### Your instructions
Go through the entries below and copy each line that holds the word "computer".

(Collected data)

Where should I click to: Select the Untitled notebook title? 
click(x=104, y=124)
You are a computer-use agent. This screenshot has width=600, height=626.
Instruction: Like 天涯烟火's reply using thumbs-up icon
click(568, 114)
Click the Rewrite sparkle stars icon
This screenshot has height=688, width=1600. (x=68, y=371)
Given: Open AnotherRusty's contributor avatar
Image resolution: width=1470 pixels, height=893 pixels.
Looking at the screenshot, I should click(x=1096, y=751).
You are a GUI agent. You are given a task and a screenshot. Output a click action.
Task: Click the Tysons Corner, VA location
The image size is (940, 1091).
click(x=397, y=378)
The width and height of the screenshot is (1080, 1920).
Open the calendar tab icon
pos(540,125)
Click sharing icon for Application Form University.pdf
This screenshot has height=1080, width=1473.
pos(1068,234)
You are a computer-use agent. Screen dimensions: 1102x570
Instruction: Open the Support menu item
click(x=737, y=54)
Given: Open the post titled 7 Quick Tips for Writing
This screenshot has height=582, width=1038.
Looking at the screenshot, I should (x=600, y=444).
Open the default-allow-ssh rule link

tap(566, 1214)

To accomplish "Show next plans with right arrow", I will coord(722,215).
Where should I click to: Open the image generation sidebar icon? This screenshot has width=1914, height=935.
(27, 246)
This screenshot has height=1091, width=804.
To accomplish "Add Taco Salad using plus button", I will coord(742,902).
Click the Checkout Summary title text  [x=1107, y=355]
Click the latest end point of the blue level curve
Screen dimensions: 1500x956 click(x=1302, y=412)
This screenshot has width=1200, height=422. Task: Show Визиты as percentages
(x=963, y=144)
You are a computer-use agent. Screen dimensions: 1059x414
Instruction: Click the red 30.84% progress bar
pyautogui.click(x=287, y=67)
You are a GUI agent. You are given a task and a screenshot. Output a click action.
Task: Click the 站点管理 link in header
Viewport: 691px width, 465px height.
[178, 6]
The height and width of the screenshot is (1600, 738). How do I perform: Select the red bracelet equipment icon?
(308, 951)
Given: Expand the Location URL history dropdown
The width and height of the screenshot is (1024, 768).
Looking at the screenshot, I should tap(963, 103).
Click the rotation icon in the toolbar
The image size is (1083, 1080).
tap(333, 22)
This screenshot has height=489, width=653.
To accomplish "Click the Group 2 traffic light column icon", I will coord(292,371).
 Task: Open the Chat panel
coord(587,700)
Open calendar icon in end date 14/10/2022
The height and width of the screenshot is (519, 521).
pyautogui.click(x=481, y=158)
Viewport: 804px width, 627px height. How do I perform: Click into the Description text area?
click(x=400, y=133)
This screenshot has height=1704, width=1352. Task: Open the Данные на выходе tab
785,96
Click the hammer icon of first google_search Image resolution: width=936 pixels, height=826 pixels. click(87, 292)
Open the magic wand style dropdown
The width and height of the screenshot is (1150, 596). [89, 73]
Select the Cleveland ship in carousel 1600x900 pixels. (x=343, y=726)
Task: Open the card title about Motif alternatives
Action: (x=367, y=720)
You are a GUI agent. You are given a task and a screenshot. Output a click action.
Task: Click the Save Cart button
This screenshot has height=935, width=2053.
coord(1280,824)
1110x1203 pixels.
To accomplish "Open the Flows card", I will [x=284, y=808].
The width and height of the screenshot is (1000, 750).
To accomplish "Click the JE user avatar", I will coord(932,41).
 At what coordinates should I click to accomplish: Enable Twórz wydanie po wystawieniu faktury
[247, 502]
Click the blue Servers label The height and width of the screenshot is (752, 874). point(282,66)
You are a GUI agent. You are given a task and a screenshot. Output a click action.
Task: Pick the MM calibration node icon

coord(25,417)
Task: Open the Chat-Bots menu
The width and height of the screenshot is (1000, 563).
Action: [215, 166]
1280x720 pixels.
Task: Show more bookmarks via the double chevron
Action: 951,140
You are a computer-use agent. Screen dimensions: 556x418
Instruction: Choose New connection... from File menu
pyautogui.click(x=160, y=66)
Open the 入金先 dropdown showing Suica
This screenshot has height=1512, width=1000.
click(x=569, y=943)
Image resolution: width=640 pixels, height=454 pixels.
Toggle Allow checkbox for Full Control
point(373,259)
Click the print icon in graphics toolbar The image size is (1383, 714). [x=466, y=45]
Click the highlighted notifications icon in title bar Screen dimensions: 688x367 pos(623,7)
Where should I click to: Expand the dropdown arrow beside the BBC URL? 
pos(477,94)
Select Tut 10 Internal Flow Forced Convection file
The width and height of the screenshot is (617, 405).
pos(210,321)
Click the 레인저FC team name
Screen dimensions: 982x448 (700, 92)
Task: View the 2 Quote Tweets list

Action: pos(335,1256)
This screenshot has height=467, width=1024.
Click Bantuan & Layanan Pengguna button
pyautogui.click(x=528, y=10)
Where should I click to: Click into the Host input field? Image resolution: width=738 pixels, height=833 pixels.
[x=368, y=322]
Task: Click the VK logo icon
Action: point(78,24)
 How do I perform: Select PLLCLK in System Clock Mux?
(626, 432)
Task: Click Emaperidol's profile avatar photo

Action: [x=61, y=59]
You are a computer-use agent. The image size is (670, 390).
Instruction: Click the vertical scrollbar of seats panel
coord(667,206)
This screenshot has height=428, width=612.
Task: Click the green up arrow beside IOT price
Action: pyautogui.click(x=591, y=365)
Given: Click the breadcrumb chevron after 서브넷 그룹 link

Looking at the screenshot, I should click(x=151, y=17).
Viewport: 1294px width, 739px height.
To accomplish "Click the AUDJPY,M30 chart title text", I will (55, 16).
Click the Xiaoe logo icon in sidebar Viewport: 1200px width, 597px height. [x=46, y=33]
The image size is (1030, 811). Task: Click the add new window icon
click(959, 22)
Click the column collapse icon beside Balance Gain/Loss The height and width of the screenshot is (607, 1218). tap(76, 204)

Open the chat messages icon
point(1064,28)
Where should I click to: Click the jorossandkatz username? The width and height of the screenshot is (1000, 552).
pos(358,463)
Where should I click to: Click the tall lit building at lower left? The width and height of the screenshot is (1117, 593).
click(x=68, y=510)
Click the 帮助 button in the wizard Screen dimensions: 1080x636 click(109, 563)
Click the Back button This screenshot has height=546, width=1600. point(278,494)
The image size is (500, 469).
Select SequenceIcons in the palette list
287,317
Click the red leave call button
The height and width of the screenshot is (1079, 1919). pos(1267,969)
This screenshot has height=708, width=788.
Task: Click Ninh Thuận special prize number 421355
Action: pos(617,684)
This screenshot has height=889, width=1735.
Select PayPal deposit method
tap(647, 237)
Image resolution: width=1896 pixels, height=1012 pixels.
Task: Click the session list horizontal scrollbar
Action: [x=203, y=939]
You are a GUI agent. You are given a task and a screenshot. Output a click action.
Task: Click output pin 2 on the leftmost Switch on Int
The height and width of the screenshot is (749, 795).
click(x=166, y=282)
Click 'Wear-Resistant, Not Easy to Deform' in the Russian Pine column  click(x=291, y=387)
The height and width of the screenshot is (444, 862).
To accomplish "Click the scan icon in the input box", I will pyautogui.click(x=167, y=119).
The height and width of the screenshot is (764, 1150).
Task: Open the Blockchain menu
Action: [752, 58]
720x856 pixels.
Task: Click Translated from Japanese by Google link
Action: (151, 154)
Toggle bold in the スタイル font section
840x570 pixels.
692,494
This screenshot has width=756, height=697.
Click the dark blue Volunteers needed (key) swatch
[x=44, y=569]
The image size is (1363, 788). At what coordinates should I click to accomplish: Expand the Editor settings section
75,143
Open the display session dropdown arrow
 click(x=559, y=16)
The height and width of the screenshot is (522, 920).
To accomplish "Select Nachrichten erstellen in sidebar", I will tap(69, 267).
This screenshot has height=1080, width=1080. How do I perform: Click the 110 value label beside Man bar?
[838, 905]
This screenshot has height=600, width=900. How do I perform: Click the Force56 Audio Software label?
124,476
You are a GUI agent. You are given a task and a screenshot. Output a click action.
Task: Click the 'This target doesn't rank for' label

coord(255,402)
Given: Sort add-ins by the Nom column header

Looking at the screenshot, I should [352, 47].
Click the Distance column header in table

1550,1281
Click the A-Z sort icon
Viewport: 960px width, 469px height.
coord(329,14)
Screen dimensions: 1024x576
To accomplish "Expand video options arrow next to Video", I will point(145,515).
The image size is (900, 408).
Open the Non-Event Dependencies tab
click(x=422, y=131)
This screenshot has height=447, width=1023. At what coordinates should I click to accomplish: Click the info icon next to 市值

### Solution to this task
You are a computer-use agent. This screenshot has width=600, height=626.
You are a computer-use agent. Screen dimensions: 1102x570
You are a computer-use agent. Screen dimensions: 1059x414
You are a computer-use agent. Screen dimensions: 556x418
You are a computer-use agent. The image size is (670, 390).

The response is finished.